Rottamazione-quater: scade il 28 febbraio 2026 l’undicesima rata – pagamento possibile entro il 9 marzo
L’Agenzia delle entrate-Riscossione ha comunicato ai contribuenti via mail che il 28 febbraio 2026 scade l’undicesima rata del piano di definizione agevolata dei carichi affidati alla riscossione, prevista dall’art. 1, commi 231-252 della Legge n. 197/2022, nota come Rottamazione-quater.
Si tratta di un appuntamento importante per i contribuenti che hanno aderito alla sanatoria delle cartelle esattoriali, in quanto il rispetto delle scadenze è condizione essenziale per mantenere i benefici previsti dalla normativa.
Scadenza e tolleranza di cinque giorni
Nel caso in cui il pagamento non sia ancora stato effettuato, è opportuno ricordare che la normativa prevede un periodo di tolleranza di cinque giorni rispetto alla scadenza originaria.
Poiché il termine del 28 febbraio coincide con giornate festive, i versamenti effettuati entro tale periodo saranno comunque considerati tempestivi. Pertanto, la rata potrà essere versata entro il 9 marzo 2026 senza perdere i benefici della definizione agevolata.

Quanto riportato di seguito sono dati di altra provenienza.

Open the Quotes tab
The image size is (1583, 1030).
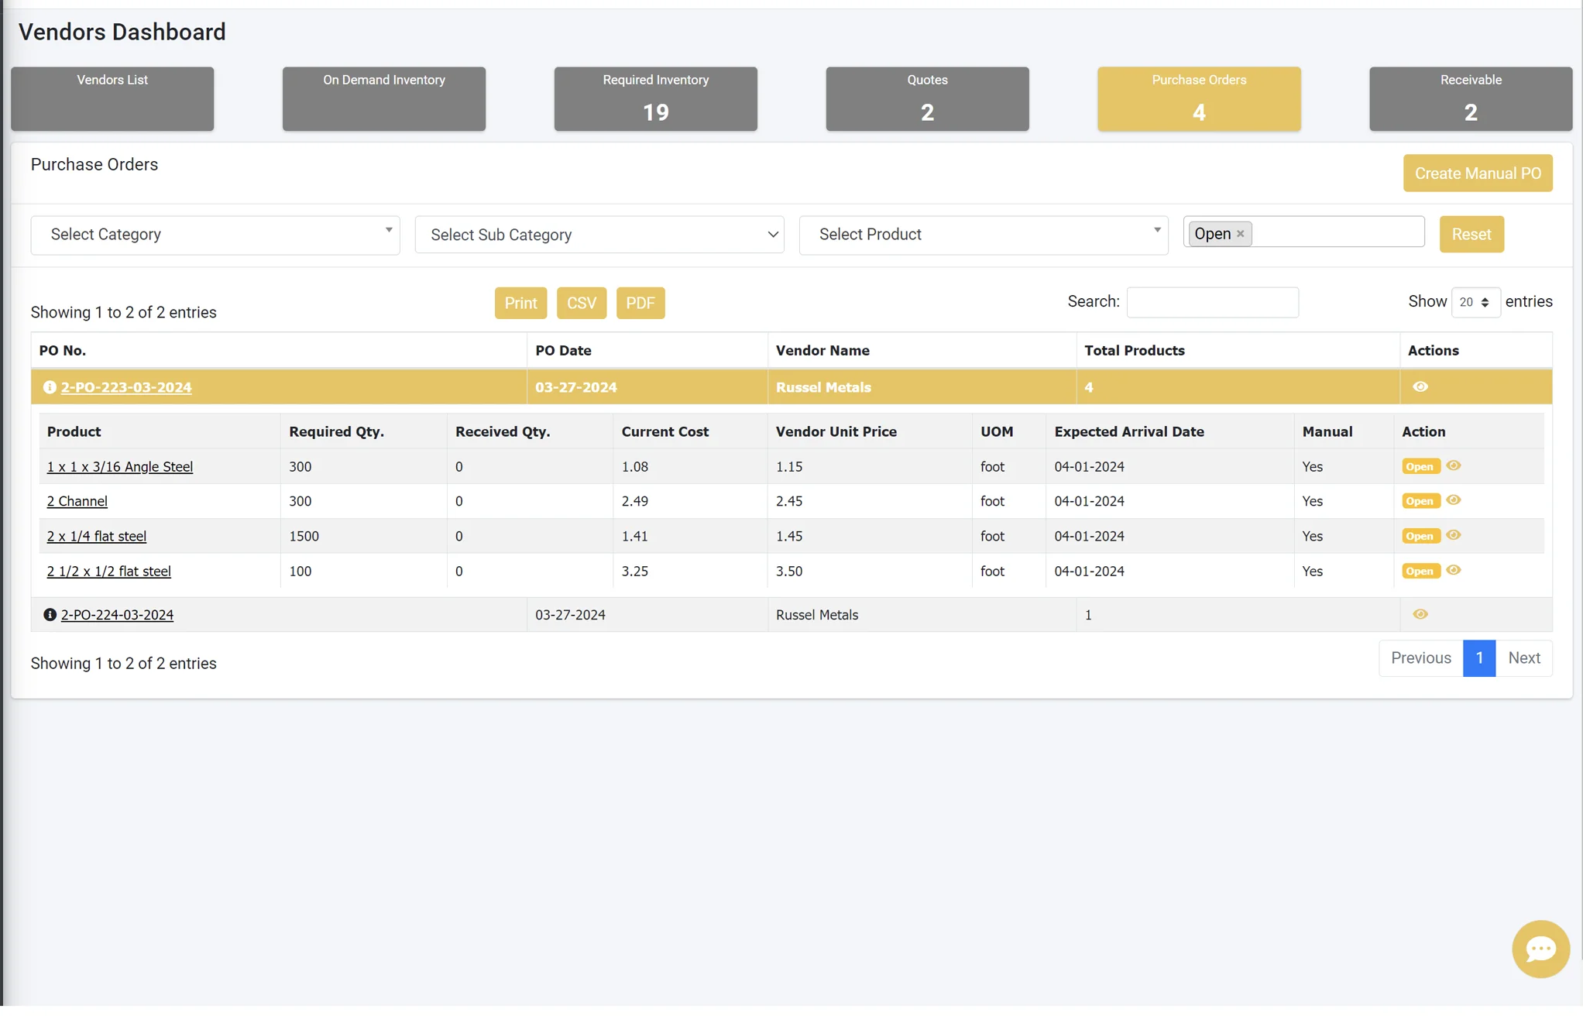click(x=926, y=98)
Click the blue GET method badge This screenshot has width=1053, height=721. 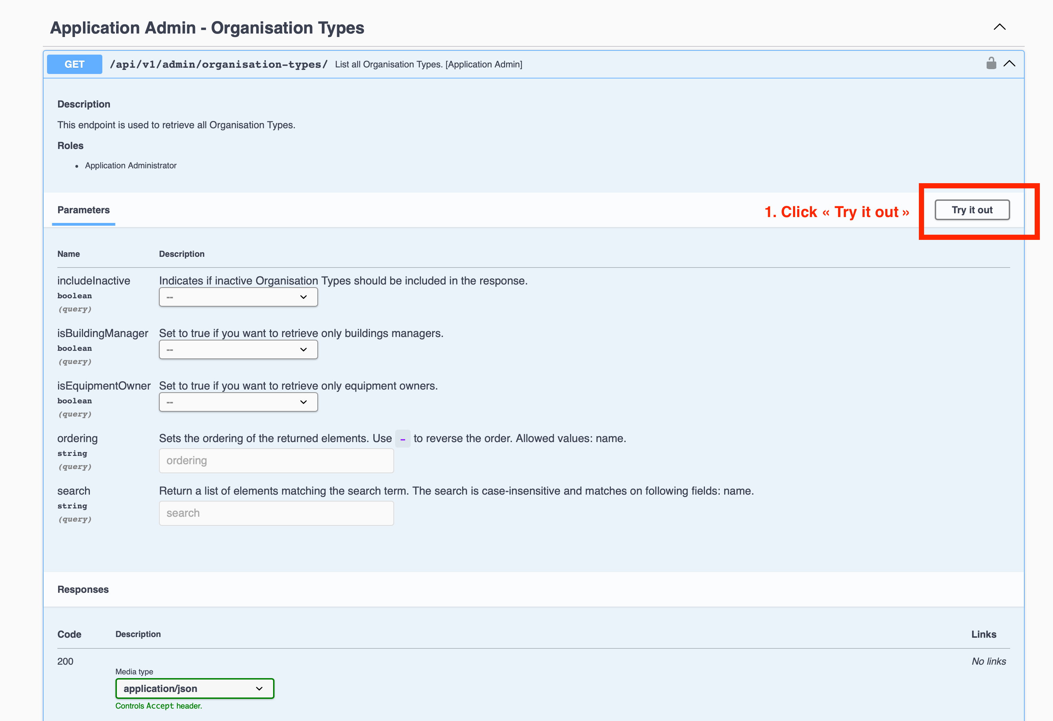75,64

Cosa succede in caso di mancato pagamento
Come stabilito dalla legge, il mancato, insufficiente o tardivo pagamento di una rata comporta conseguenze rilevanti. In particolare:
- si perdono definitivamente i benefici della Rottamazione-quater;
- il debito residuo torna integralmente esigibile;
- non sarà più possibile usufruire dello stralcio di sanzioni e interessi previsto dalla definizione agevolata;
- i versamenti già effettuati restano acquisiti a titolo di acconto.
Di conseguenza, il contribuente non potrà più accedere alle condizioni agevolate previste dal piano originario.
Modalità di pagamento
Il versamento può essere effettuato utilizzando i moduli allegati alla comunicazione delle somme dovute, tramite:
- banca;
- uffici postali;
- home banking;
- sportelli dell’Agenzia delle entrate-Riscossione;
- canali telematici abilitati.
Conclusioni
La scadenza dell’undicesima rata rappresenta un momento decisivo per chi ha aderito alla definizione agevolata. È quindi fondamentale verificare tempestivamente la propria posizione ed effettuare il pagamento entro il termine del 9 marzo 2026, evitando così la decadenza dal beneficio.
Per i contribuenti interessati, è consigliabile conservare la ricevuta del versamento e monitorare le prossime scadenze del piano, al fine di mantenere attiva la propria adesione alla Rottamazione-quater.